Jim McKay
- Born: 1966 (age 58–59) Sydney Australia
- School: Wakehurst Public School, The Forest High School

Rugby union career
- Position: Head coach
- Current team: Brisbane City

Coaching career
- Years: Team
- 1999–2002: Henley Hawks, England (director of rugby)
- 2004–2008: Cornish Pirates, England
- 2008–2009: Leicester Tigers, England (Academy Coach)
- 2009–2013: Queensland Reds, Australia (Assistant Coach)
- 2013–2014: Australia (Attack Coach)
- 2015: Worcester Warriors, England (Coaching Consultant)
- 2015: Tonga (Coaching Consultant)
- 2016–2018: Kobelco Steelers, Japan (Head Coach)
- 2018–: Queensland Reds, Australia (assistant coach)
- 2019–: Brisbane City

= Jim McKay (rugby union) =

Australian rugby union coach

Jim McKay is an Australian professional rugby union football coach, with international experience.
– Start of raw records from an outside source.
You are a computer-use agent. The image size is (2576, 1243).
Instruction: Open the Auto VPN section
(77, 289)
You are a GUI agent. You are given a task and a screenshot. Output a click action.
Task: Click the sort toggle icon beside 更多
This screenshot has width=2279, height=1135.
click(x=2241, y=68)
He is currently the head coach of the Brisbane City team that plays in the NRC competition, and also assistant coach of the Queensland Reds assisting the Reds to premierships in 2011 and 2021. Former assistant coach Australian Wallabies Rugby Union Football team. McKay had previously coached the Cornish Pirates UK and Kobelco Steelers Japan.